In the parable the fool talks to himself. He says to himself, “Self, what should I do for I
have no place to store my crops?” Then he says, “I will do this: I will pull down my barns and
build larger ones, and there I will store all my grain and my
goods.” It’s “I” and “my.” He congratulates himself. He
builds for himself. He lives for himself. We get no indication of any sense of
responsibility toward others.
By contrast,
consider Jesus’ teaching in the model prayer. It’s not about “my” or “mine”;
it’s about “us” and “ours.” It’s about God and others. “Hallowed be your name. Your
kingdom come. Give us this day our daily bread. Forgive us our
sins, as we forgive those who have sinned against us. Deliver us
from the time of trial.” It’s about God and community, not God and country.
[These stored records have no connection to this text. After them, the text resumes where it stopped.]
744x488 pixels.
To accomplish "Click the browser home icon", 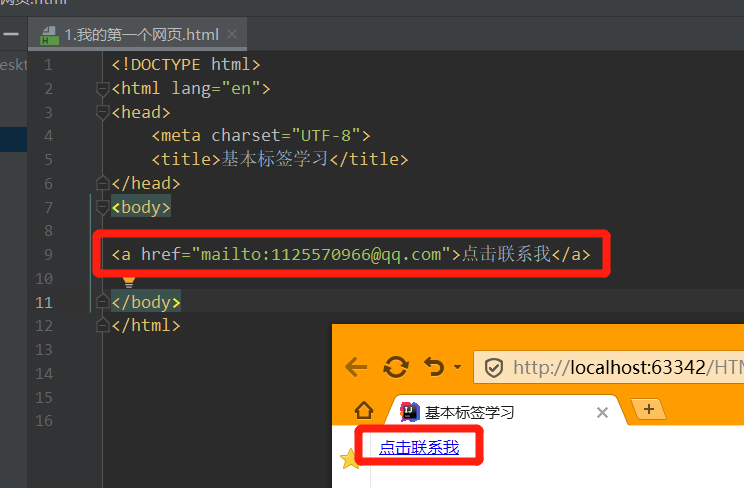I will (364, 410).
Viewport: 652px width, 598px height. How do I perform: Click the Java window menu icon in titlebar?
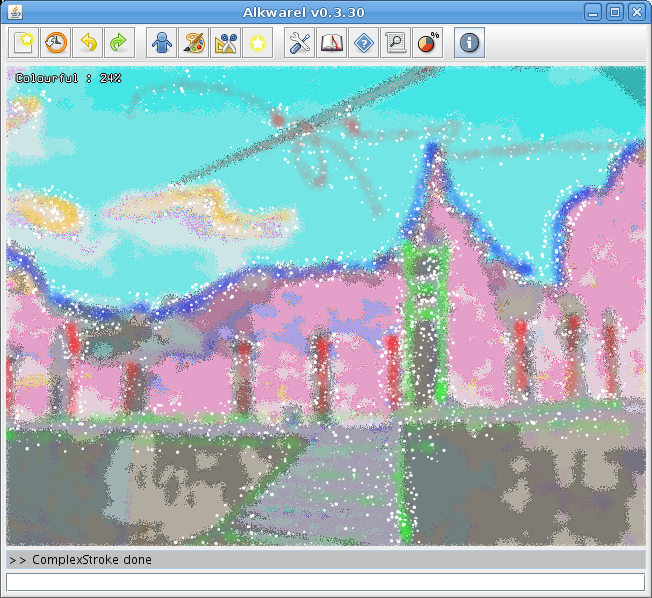click(x=13, y=12)
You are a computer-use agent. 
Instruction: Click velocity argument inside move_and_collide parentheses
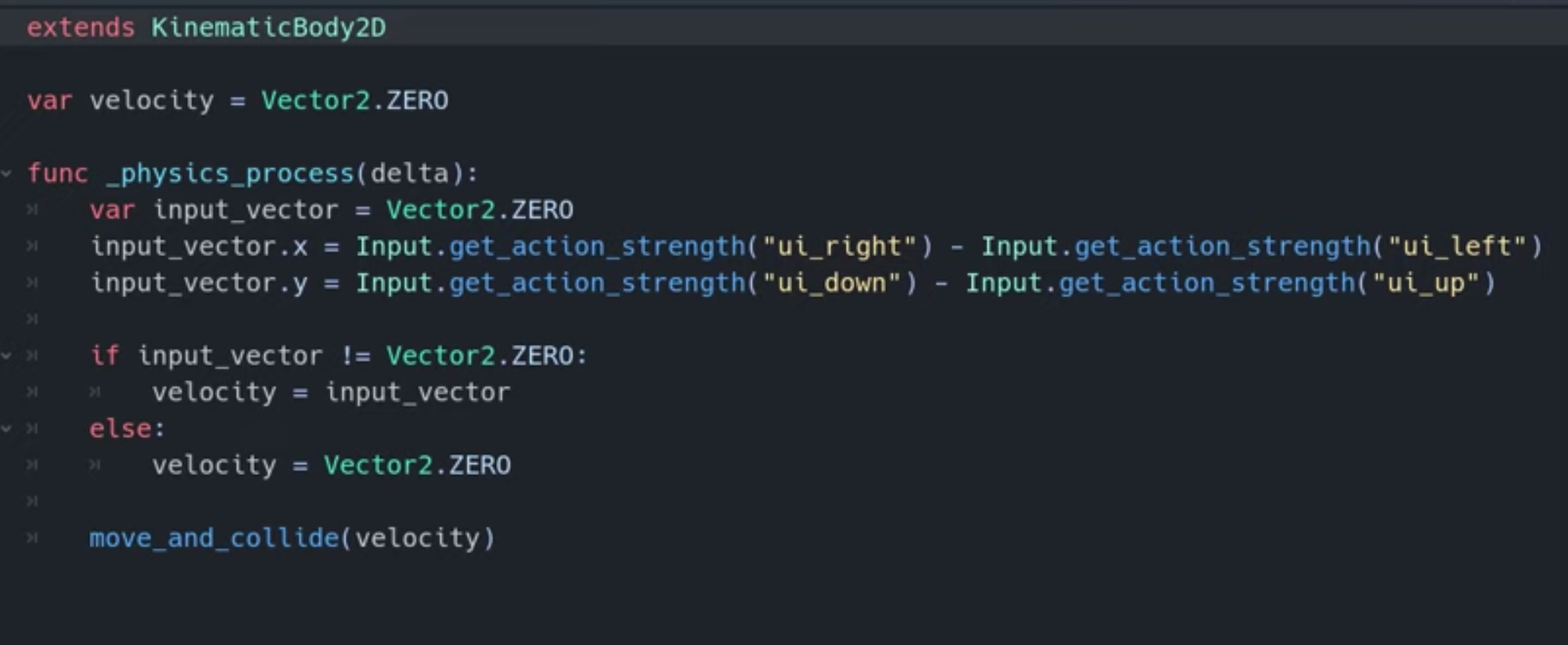click(x=417, y=538)
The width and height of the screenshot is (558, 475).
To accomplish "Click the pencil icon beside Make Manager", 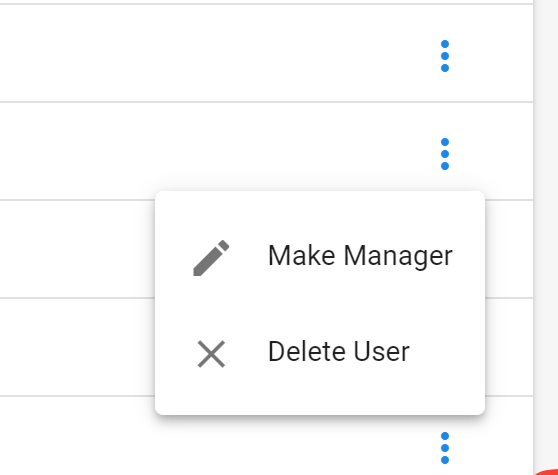I will (x=211, y=258).
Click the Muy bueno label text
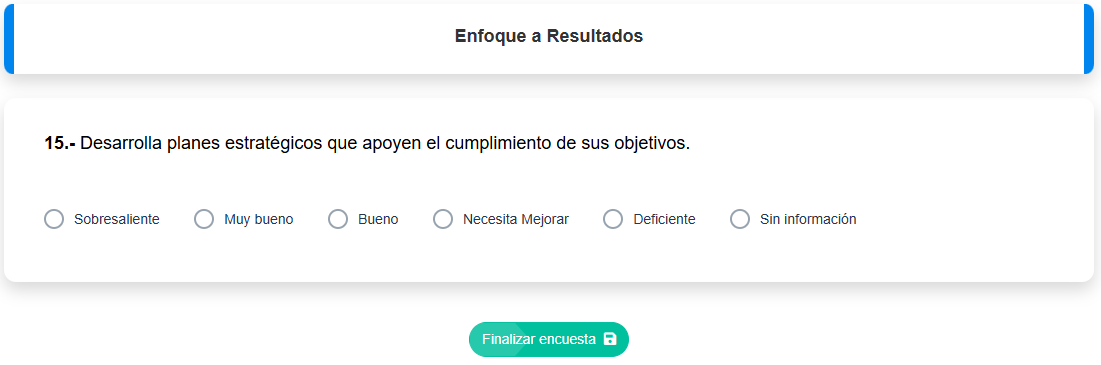The height and width of the screenshot is (365, 1101). tap(259, 220)
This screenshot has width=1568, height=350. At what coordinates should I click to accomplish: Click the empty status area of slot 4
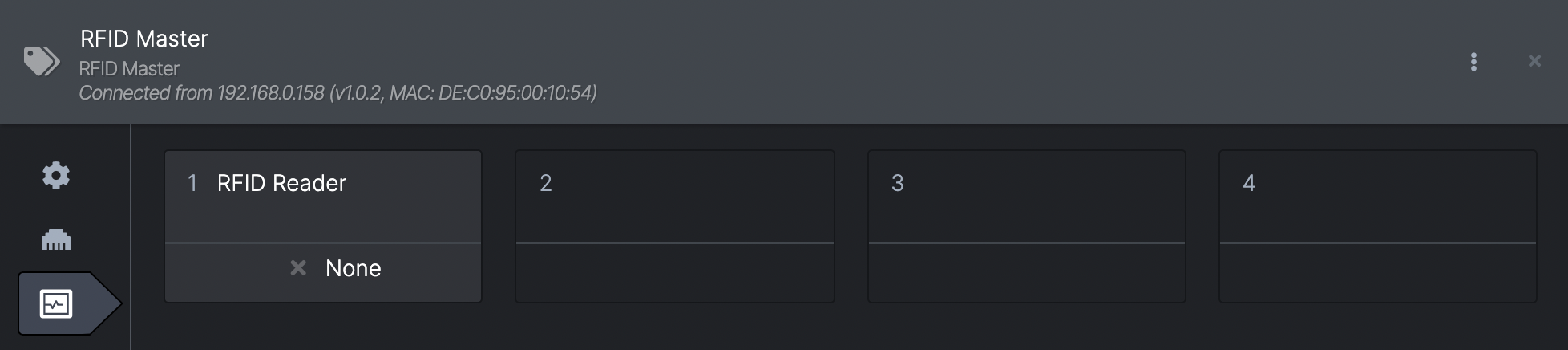[1378, 273]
God’s community transcends country. God’s kin-dom transcends nationality,
ethnicity, gender, class and everything else. In God’s kin-dom God is all in
all. Everyone belongs.
In Colossians
3:5-11, Paul gives us his vision of where God’s living creation is headed. We
are destined, according to Paul, to a place of ultimate renewal. In the time of
fulfillment Paul envisions a world reconciled, at peace, where love of neighbor
prevails. Paul says, “In that renewal
there is no longer Greek and Jew, circumcised and uncircumcised, barbarian,
Scythian, slave and free; but Christ is all in all.” In that renewal, says
Paul, there will be no religious, racial, and social inequity or inequality. We
will all be one. We will all belong. We will all be united. Christ will be all
in all. What a glorious vision.
Will we ever
reach a time of fulfillment? When we look at how divided we are now as
families, as religious and social communities, as a country and as a world, it
seems like a fairy tale wish doesn’t it? But, sisters and brothers, if we
are truly followers of Jesus, and not just church goers or Christians in name
only, then the dream of Christ being all in all will guide our steps and order
our lives. Love of neighbor will be our first priority. And that, sisters
and brothers, is what it means to be rich toward God. (The quote by Richard
Rohr in your worship bulletin describes beautifully what it means to be rich
toward God.)
Paul tells us
to put away everything that would destroy that unity. Anything that would
demean or degrade another one of God’s children must be stripped from our lives
like we would strip off old, dirty clothes. Paul tells us to set our minds on
things above, not on things of the earth. The way we do that is by loving
others as we love ourselves. Jesus and Paul make it crystal clear to anyone not
blinded by their greed and ego, that we love God by loving others. We are
rich toward God when we live unselfishly and generously, sharing with others,
caring for others, helping others. God’s love is eternal. When we love, it
is the Christ loving in us and through us. To be rich toward God is to be
rich in love and the relationships born out of love.
Paul says get
rid of greed and self-indulgence, put to death all attitudes and actions that
hurt others – anger, malice, slander, abusive language. Stop lying and
deceiving. Strip off all the things associated with your old self, your
egotistical self, your little, false self, and clothe yourself with the Christ
self, the true, larger self. Paul goes on to say in that passage, “Clothe
yourselves with compassion, kindness, humility, meekness, and patience. Bear
with one another and, if anyone has a complaint against another, forgive each
other; just as the Lord has forgiven you, so you also must forgive. Above
all, clothe yourselves with love, which binds everything together in
perfect harmony.” Above all, says Paul, love your neighbor as yourself. This is
how we become rich toward God, and that is the only kind of wealth that will
last.
O God, we all
struggle with greed, with wanting more for ourselves, sometimes at the expense
of others having less. Forgive us, Lord. Teach us how to be generous and how to
share with others. Teach us how to love our neighbors as ourselves. Because
many of us don’t know how to do that. Help us to discover a better way so we
won’t die as fools. So that we will be rich toward God. Amen.